There are three atypical cervical vertebrae (C1, C2, and C7) (Fig. 8.2A):
• The C1 vertebra or atlas: a ring-like, kidney-shaped bone lacking a spinous process or body and consisting of two lateral masses connected by anterior and posterior arches. Its concave superior articular facets receive the occipital condyles.
• The C2 vertebra or axis: a peg-like dens (odontoid process) projects superiorly from its body.
• The vertebra prominens (C7): so-named because of its long spinous process, which is not bifid. Its transverse processes are large, but its foramina transversaria are small.
Hyoid Bone
The mobile hyoid bone (or simply, the hyoid), lies in the anterior part of the neck at the level of the C3 vertebra in the angle between the mandible and the thyroid cartilage (Fig. 8.3). The hyoid is suspended by muscles that connect it to the mandible, styloid processes, thyroid cartilage, manubrium of the sternum, and scapulae.
The hyoid is unique among bones for its isolation from the remainder of the skeleton. The U-shaped hyoid derives its name from the Greek word hyoeidçs, meaning “shaped like the letter upsilon,” the 20th letter in the Greek alphabet. The hyoid does not articulate with any other bone. It is suspended from the styloid processes of the temporal bones by the stylohyoid ligaments (Fig. 8.3A) and is firmly bound to the thyroid cartilage. The hyoid consists of a body and greater and lesser horns (L. cornua). Functionally, the hyoid serves as an attachment for anterior neck muscles and a prop to keep the airway open.

## MATERIAL PROVIDED
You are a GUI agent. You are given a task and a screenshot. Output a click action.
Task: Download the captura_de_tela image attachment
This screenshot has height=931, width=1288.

## EXERCISE TASKS
a) In the anatomy text, the hyoid bone lies at the level of which vertebra?
b) Echo the anatomy text word for word. Start at the words "There are three" and end after the words "the occipital condyles.".

## TASK-BY-TASK SOLUTIONS
a) The C3 vertebra.

b)
There are three atypical cervical vertebrae (C1, C2, and C7) (Fig. 8.2A):
• The C1 vertebra or atlas: a ring-like, kidney-shaped bone lacking a spinous process or body and consisting of two lateral masses connected by anterior and posterior arches. Its concave superior articular facets receive the occipital condyles.